### Texto fornecido
——————

Esta é a boa política: aquela que dá oportunidades de crescimento a todos, mas as maiores, aos mais pobres, e as menores, aos mais ricos. Até mesmo os mais ricos tiveram seus rendimentos acrescidos em 0,63% nesse período, o que significa que não perderam, que não foi preciso apelar para aquele jogo de soma zero, em que, para dar para uns, é preciso tirar dos outros. Ninguém perdeu. Claro que, individualmente, muitas pessoas podem ter perdido, mas, coletivamente, houve acréscimos de renda bem maiores nas camadas mais pobres e menores nas camadas mais ricas.

Esse estudo, Sr. Presidente, é muito interessante e insofismável, porque se baseia na pesquisa domiciliar feita pelo Instituto Brasileiro de Geografia e Estatística (IBGE), com dados concretos.

Nesse mesmo estudo, o Dr. Antonio Prado, economista do BNDES, faz também uma regressão linear, para evidenciar os efeitos sobre a renda, sobre a distribuição de renda, sobre o chamado coeficiente de Gini, aquele que expressa globalmente a desigualdade da distribuição de renda entre as pessoas de um país, ou seja, para mostrar que há uma correlação fortíssima entre o crescimento do salário mínimo e a diminuição da desigualdade. Trata-se de um trabalho estatístico, científico, baseado em dados reais da economia brasileira, que mostra que a política de salário mínimo praticada nos últimos quatro anos foi um fator decisivo para a obtenção desse diferencial de crescimento entre as faixas de renda no País, reduzindo-se a desigualdade, que é a grande marca negativa da economia e da sociedade brasileira.

——————

### O que fazer
Substitua "insofismável" por "incontestável" no trecho do texto sobre o salário mínimo que começa nas palavras "Esse estudo, Sr." e termina em "com dados concretos.", e transcreva esse trecho já alterado.

### Material apresentado

——————

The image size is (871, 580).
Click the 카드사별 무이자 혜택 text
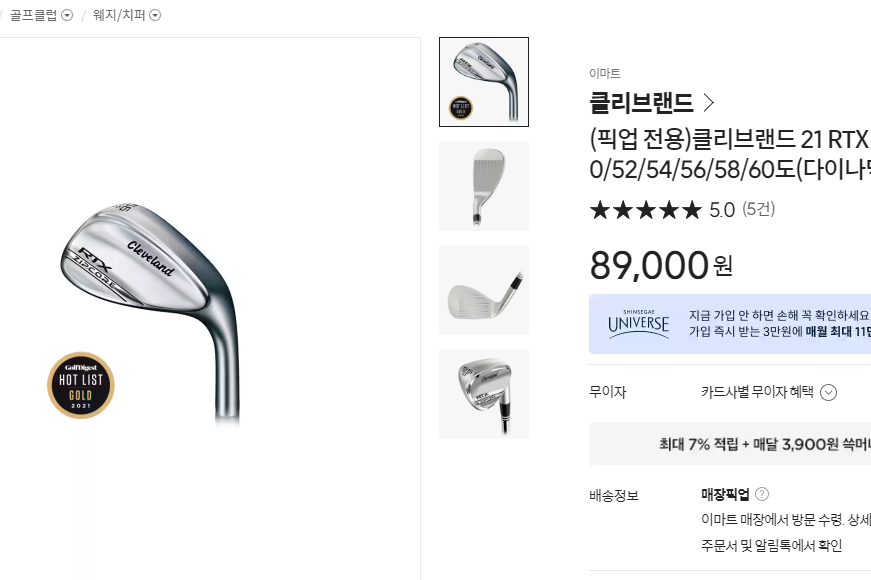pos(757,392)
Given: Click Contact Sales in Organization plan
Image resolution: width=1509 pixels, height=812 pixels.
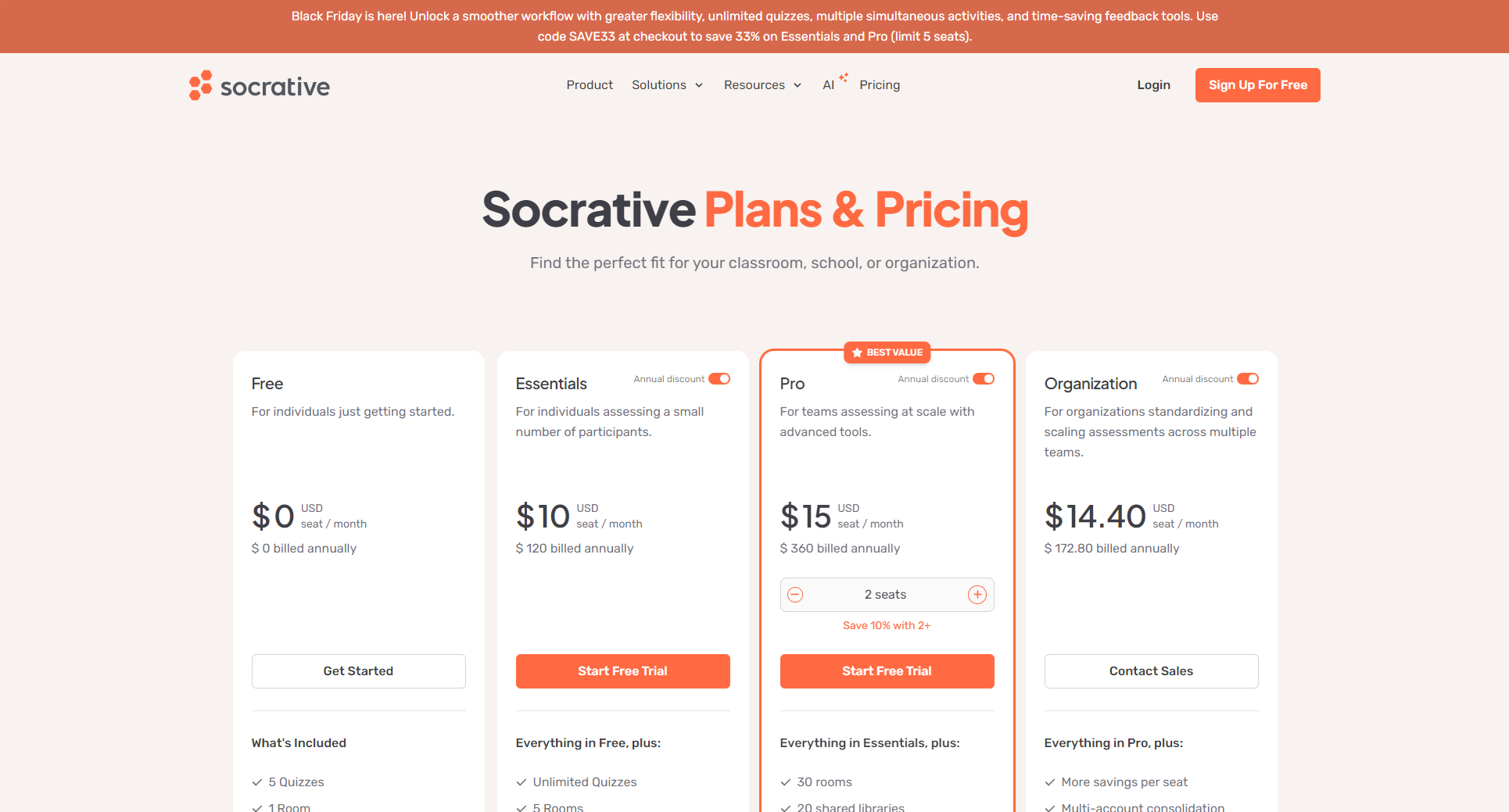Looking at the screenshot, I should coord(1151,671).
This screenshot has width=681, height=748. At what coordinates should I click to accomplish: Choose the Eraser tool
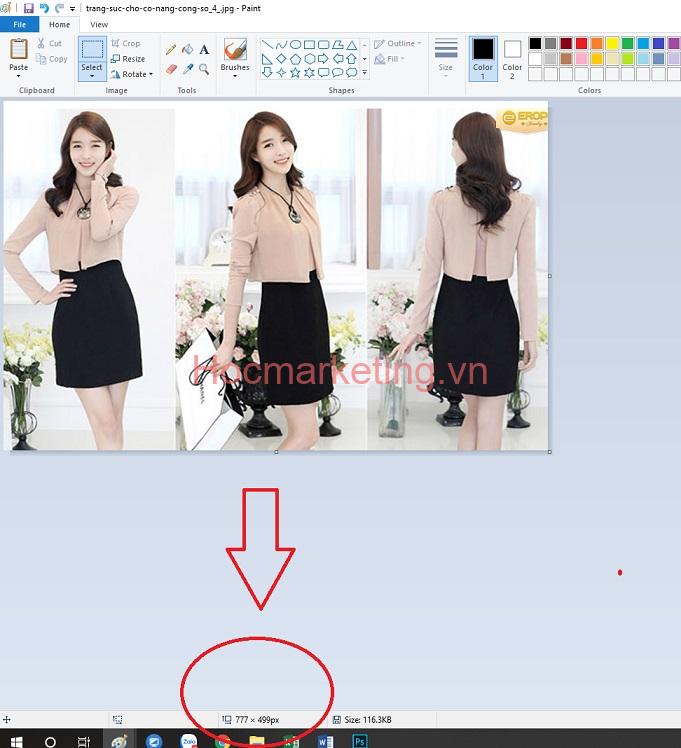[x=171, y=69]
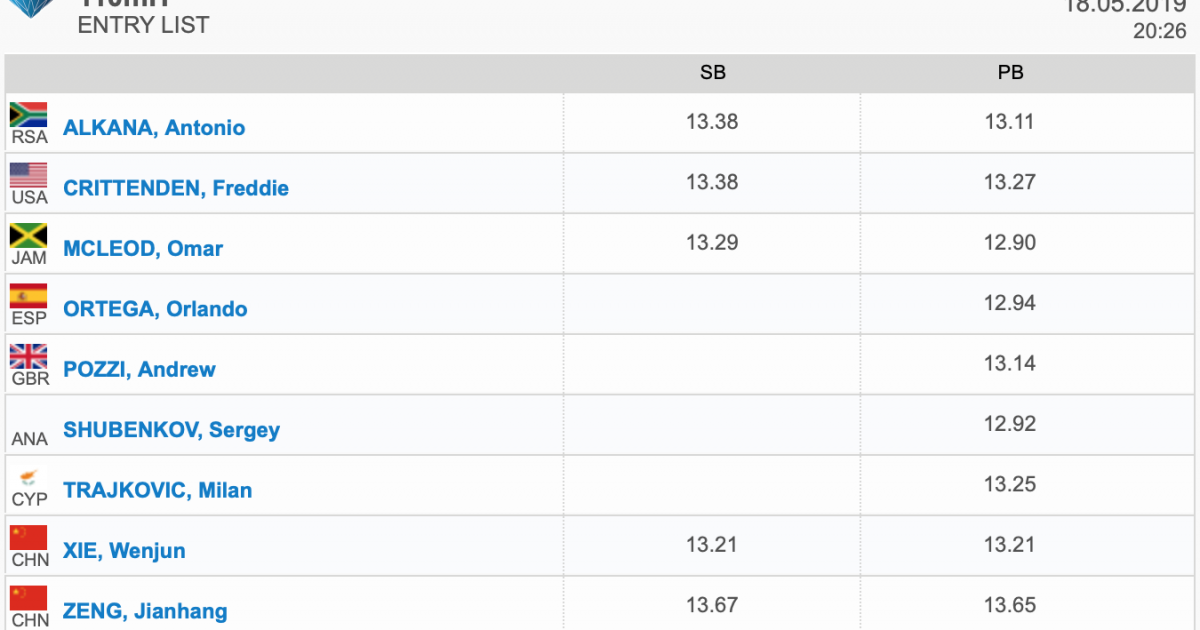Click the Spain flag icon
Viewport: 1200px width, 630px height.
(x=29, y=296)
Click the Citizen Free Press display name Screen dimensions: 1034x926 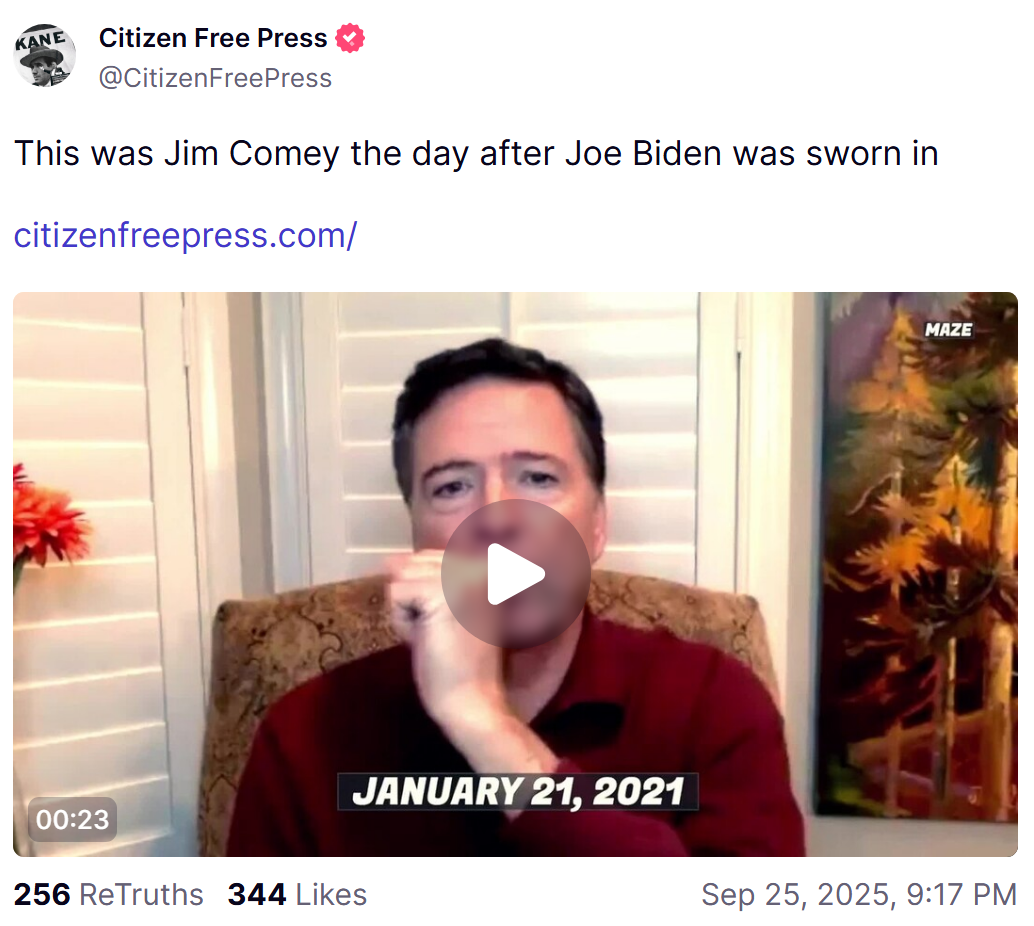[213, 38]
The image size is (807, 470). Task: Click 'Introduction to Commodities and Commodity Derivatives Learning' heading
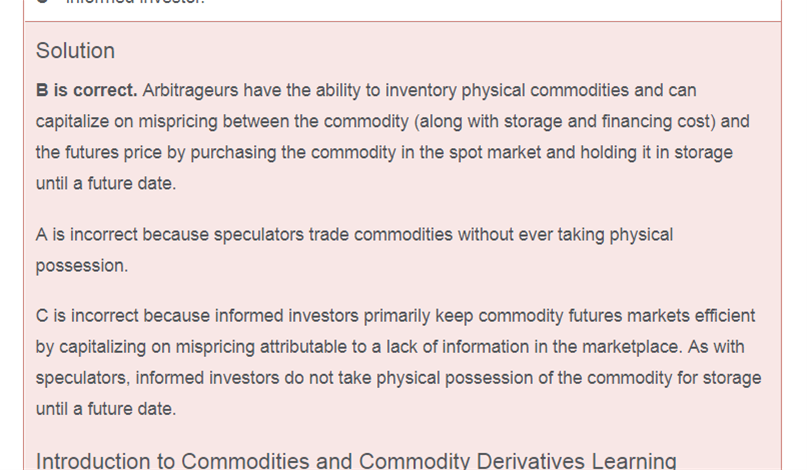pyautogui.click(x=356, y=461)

——————

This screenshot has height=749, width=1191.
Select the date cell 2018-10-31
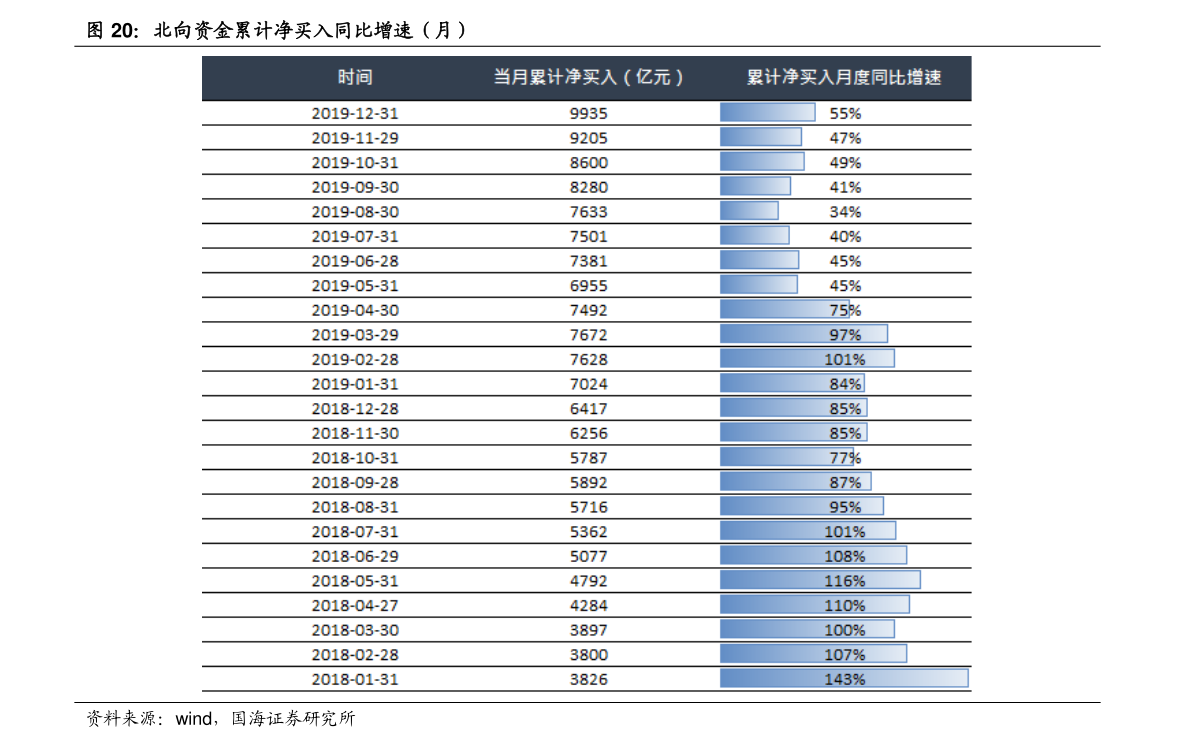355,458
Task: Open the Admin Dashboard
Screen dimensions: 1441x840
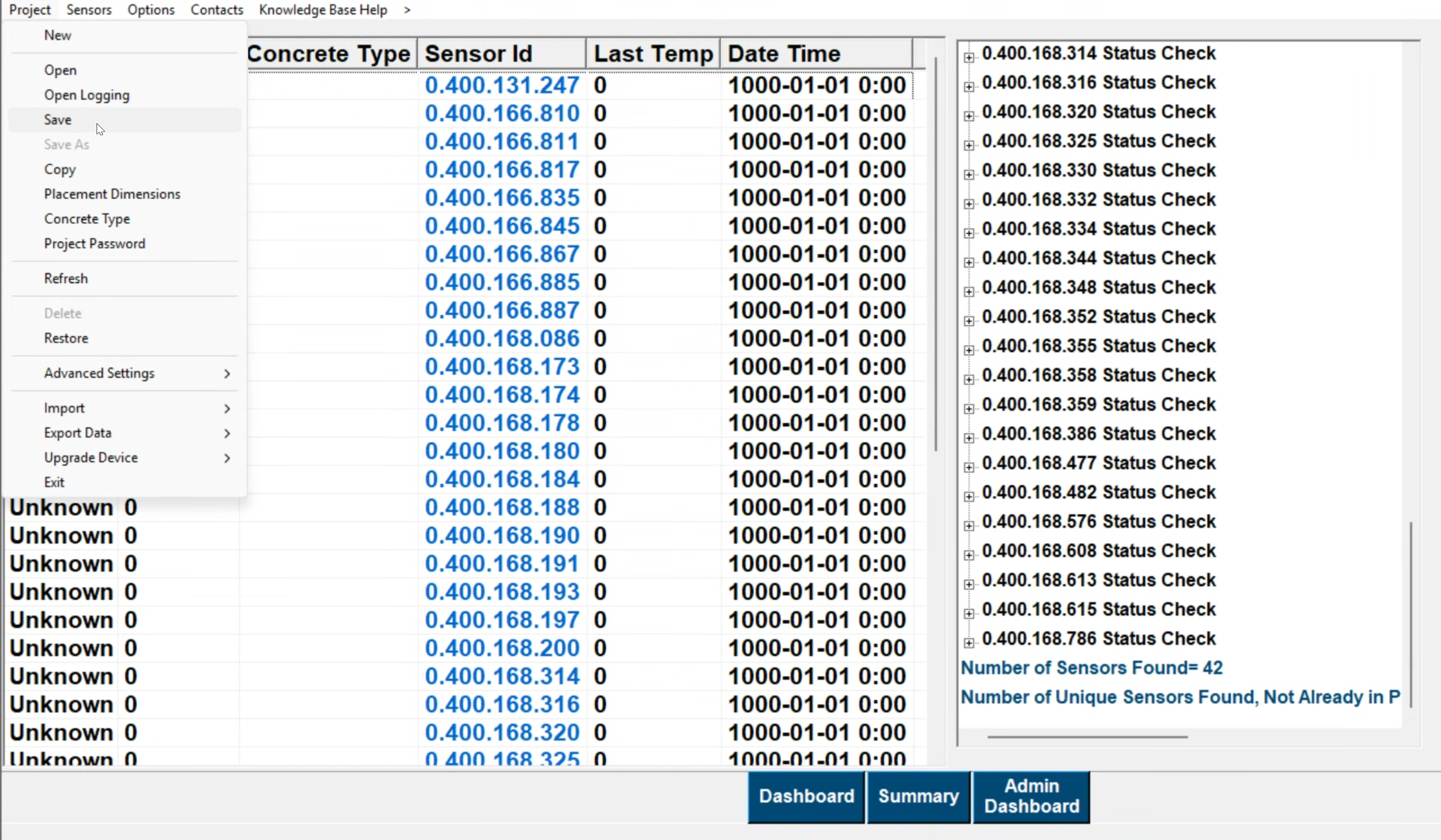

——————

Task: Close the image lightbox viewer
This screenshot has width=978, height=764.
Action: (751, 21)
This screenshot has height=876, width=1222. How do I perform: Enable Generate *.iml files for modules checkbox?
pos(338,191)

——————

### Resposta correta
Esse estudo, Sr. Presidente, é muito interessante e incontestável, porque se baseia na pesquisa domiciliar feita pelo Instituto Brasileiro de Geografia e Estatística (IBGE), com dados concretos.